Correct way to draw zoomable audio waveform

Question

Correct way to draw zoomable audio waveform

649 Views Asked by Deepak Sharma At 09 March 2022 at 18:05

I am trying to implement smooth zoomable audio waveform but am puzzled with the correct approach to implement zoom. I searched internet but there is very little or no information.

So here is what I have done:

Read audio samples from file and compute waveform points with samplesPerPixel = 10, 20, 40, 80, ....,10240. Store the datapoints for each scale (11 in total here). Max and min are also stored along with points for each samplesPerPixel.
When zooming, switch to the closest dataset. So if samplesPerPixel at current width is 70, then use dataset corresponding to samplesPerPixel = 80. The correct dataset index is easily found using log2(samplesPerPixel).
Use subsampling of the dataset to draw waveform points. So if we samplesPerPixel = 41 and we are using data set for zoom 80, then we use the scaling factor 80/41 to subsample.

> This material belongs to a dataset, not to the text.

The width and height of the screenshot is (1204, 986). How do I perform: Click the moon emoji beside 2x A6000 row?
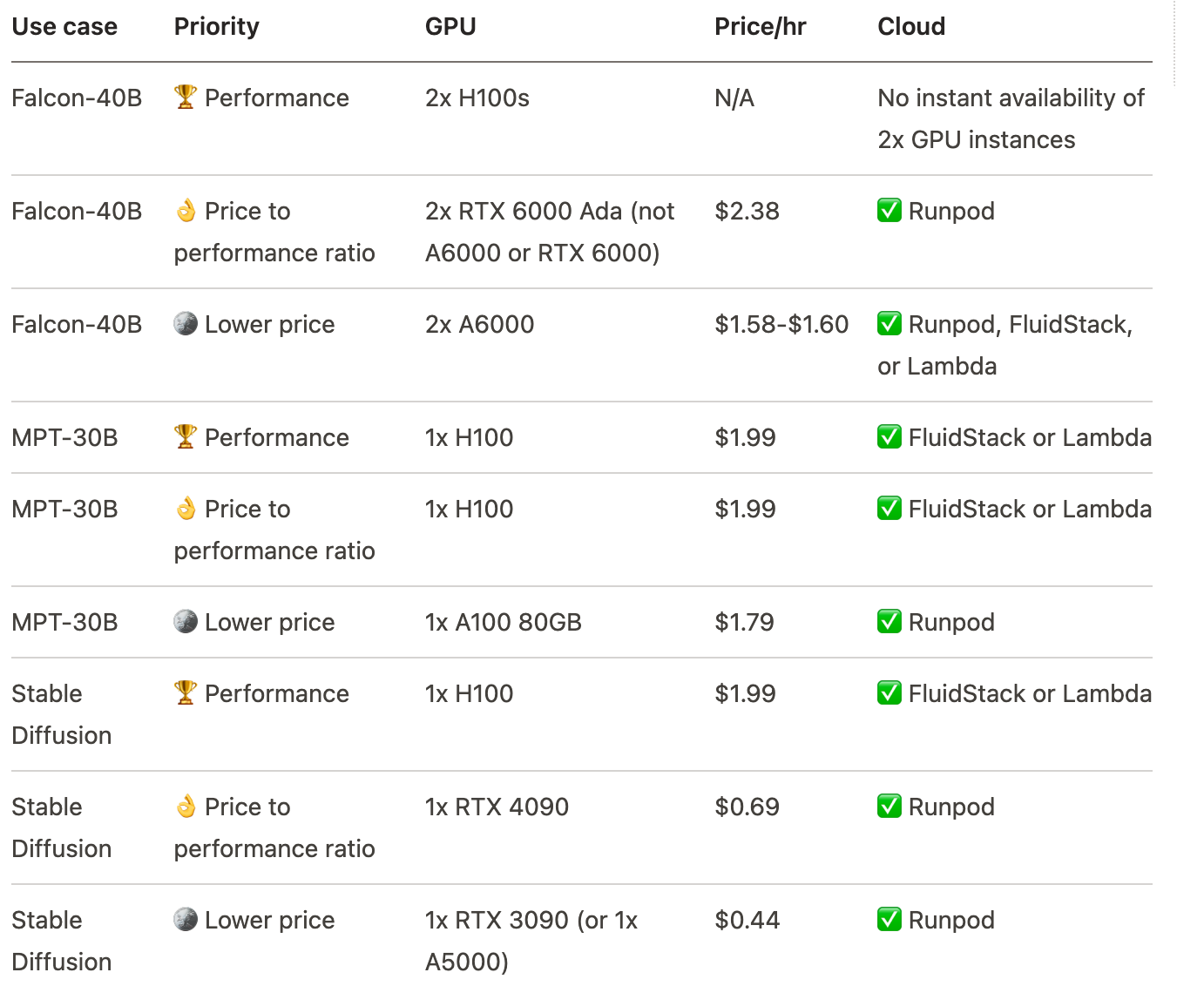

let scaleFactor = 80.0/41.0 x = waveformPointX[i*scaleFactor]

I am yet to find a better approach and not too sure if the above approach of subsampling is correct, but for sure this approach consumes lot of memory and also is slow to load data at the start. How do audio editors implement zooming in waveform, is there an efficient approach?

EDIT: Here is a code for computing mipmaps.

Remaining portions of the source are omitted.